Dorial Green-Beckham, Marcus Lucas, L'Damian Washington, Jimmie Hunt and Bud Sasser at receiver.

Sean Culkin joining the depth chart as a pass-catching (and healthy) tight end.

Nine members of Mizzou's final offensive line two-deep returning, including now-sophomore blue-chipper Evan Boehm.

Mizzou's 2012 problems did not come about only because of injuries. Mizzou's quarterbacks didn't show many signs of growth (and yes, injuries had a lot to do with that), the receivers dropped a ton of passes over the first half of the season, and while injuries crippled the offensive line, we saw enough from certain players to wonder about the overall talent level of the group. But Henson won't be starting from scratch. He knows this personnel pretty well, and more importantly, this personnel has a lot to offer.

It Wouldn't Surprise Me If ... Mizzou's offense was pretty damn good in 2013.

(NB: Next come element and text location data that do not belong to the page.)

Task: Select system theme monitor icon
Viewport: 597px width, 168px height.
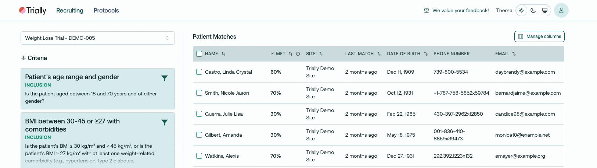Action: click(x=545, y=10)
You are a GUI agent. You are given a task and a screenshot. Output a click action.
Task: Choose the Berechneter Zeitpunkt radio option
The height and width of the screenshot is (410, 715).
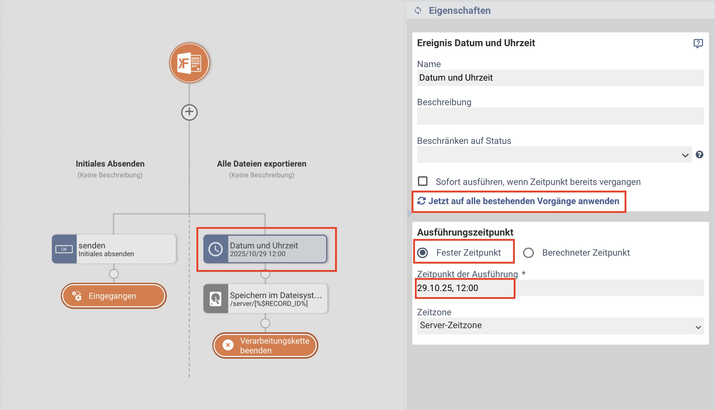pyautogui.click(x=528, y=253)
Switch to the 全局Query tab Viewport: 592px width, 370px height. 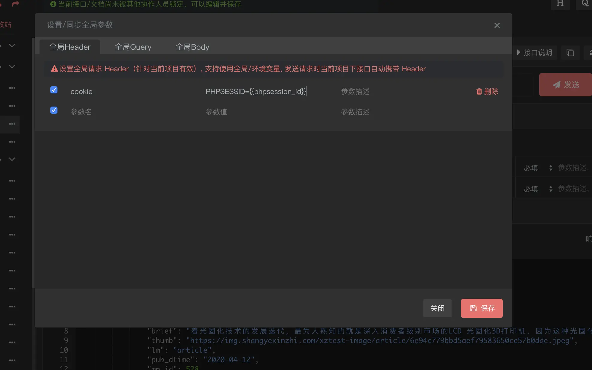click(133, 47)
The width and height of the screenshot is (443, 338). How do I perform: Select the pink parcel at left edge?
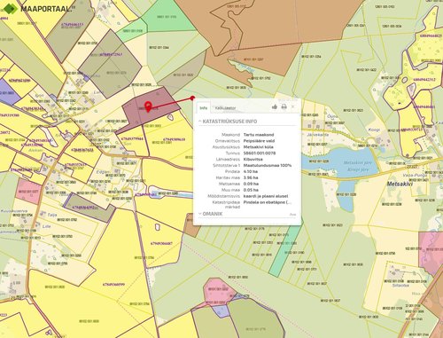(28, 192)
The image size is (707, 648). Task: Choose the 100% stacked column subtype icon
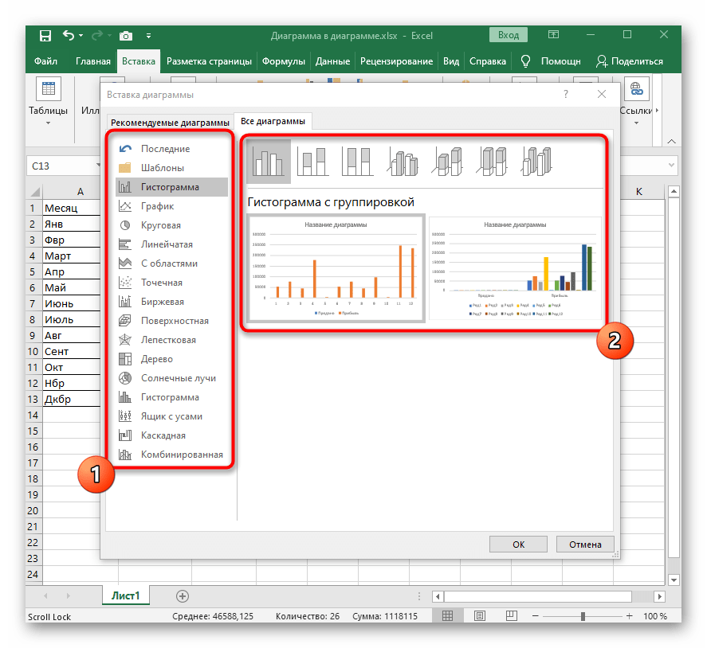pyautogui.click(x=358, y=162)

I cannot guarantee that this is a good hire, just like naysayers cannot guarantee that it's a bad one. But while I was completely okay with change change, I think there is a lot to like about Josh Henson. We'll see if this promotion causes Andy Hill to look for a job elsewhere (lord, I hope not), and we'll see who Pinkel hires as Hill's replacement at receivers coach. (Dave Matter mentioned former Mizzou receiver Jason Ray as a possibility yesterday, and honestly, considering how much it would annoy the reactionary side of the fanbase, the anti-social part of me is very much rooting for this.) But it is a move that could serve Pinkel and Mizzou pretty well in the short-term and, if Henson lives up to his supposed potential, very well in the long-term.